Back in 2010, I went to my first National Stationery Show in New York City. It was packed, booth after booth, aisle after aisle, with thousands of people filling the top floor of the Javits Center. It was paper heaven and I wanted to look at everything! I took four days to cover the whole show, but I saw it all. I’ve been almost every year since, rarely missing NSS. I love seeing all the new items, connecting with the makers, and finding those trends and gems. This year, the show moved downstairs to the smaller area of the Javits, switching places with ICFF, a show that also takes place at the same time as NSS each year in May. It wasn’t packed like years past, but the message I kept hearing from buyers and booths alike was “quality over quantity.” There was enough quality to fill several posts here on Design*Sponge, but I rounded up some of my favorites and want share a few of the emerging trends I spotted at the show.

Something about letter writing in the time of so much technology leaves me nostalgic. I was an avid letter writer as a child, from writing to friends while at summer camp, to my weekly exchanges with my grandmother. When I used to travel for work, I would stockpile postcards from my travels and mail one to every friend I had. The joy of getting a card in the mail, knowing that the card was handmade (from maybe a person working out of their garage) — in this day and age — makes me so happy. As I wandered the rows of booths at NSS this year, I felt a pull back to the art of letter writing from years past. From the vintage inspired art on the cards to actual stationery sets, like the ones from Mr. Boddington’s Studio featured below, letter writing is here to stay. So, grab a pencil, because that’s also the hot new thing, and get to writing. It will make the recipient’s day and you might just get one back.

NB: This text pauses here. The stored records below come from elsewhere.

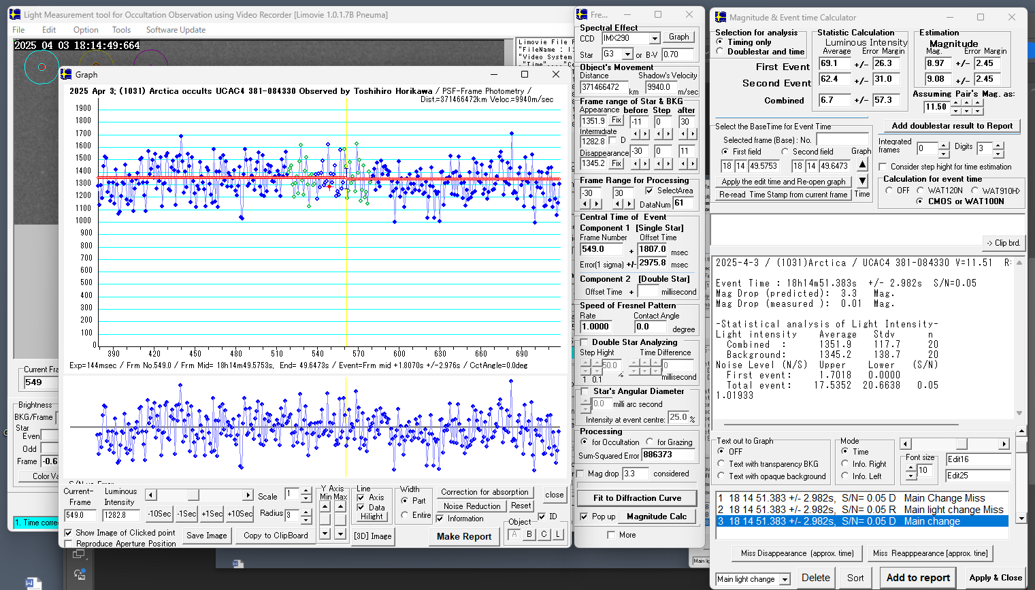The width and height of the screenshot is (1035, 590).
Task: Click the frame position slider thumb in Graph window
Action: pyautogui.click(x=193, y=495)
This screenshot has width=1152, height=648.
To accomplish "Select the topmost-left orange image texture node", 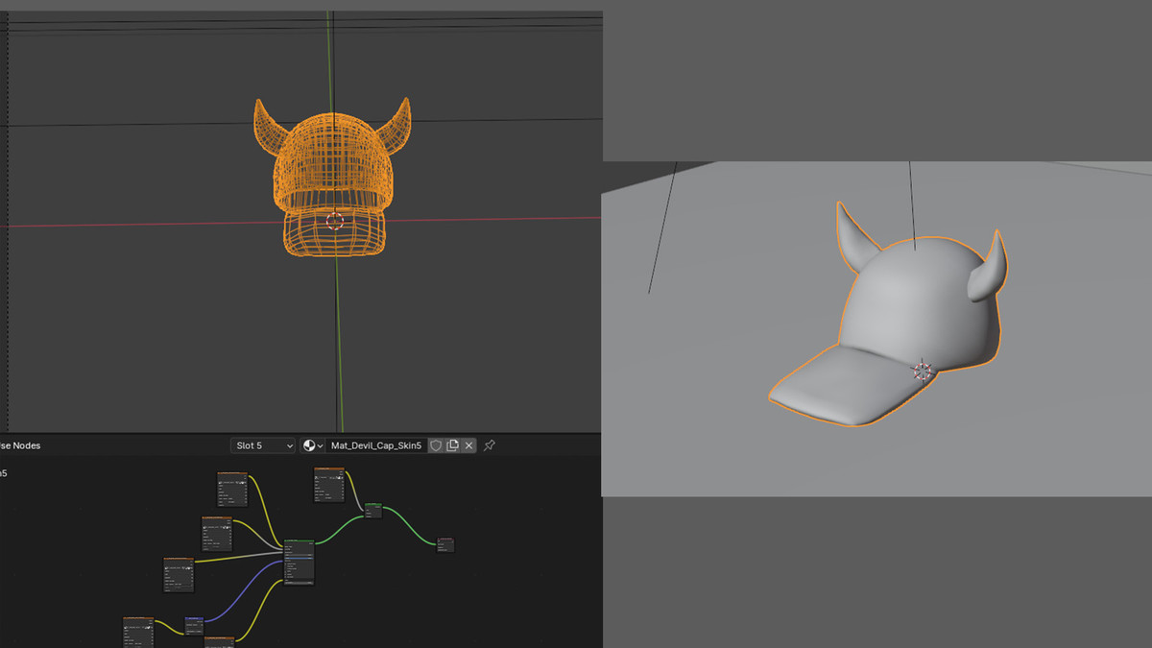I will (232, 489).
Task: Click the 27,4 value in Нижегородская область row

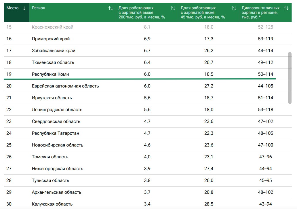Action: pyautogui.click(x=209, y=169)
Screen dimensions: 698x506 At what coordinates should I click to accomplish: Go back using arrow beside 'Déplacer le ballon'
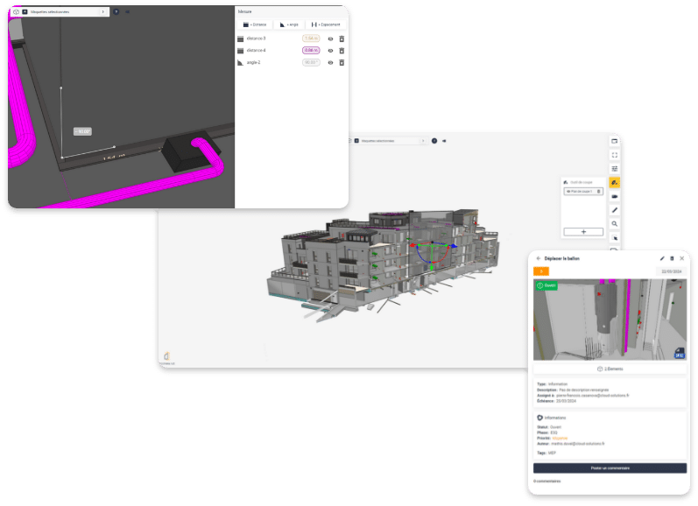539,258
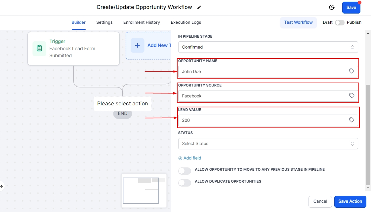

Along with the vintage designs that jumped out at me, hand painted and art illustrated cards and designs were prevalent throughout the booths. The hand-brushed art made its way onto clutches, like from Our Heiday to the painterly looks from Moglea, by way of cards, notebooks and art prints. Seeing artists take their fine art backgrounds and turn them into full fledged businesses is inspiring to say the least.

I also saw so many new artists showing for the first time, as well as a lot of European lines, which all wowed me. I like this new direction of paper goods: quality over quantity. I’m already booking my visit for next year… I’ll be back for sure. Erin

Photography by Erin Austen Abbott

Image above: Cotton candy-scented pencil box, filled with pink pencils from Hadron Epoch.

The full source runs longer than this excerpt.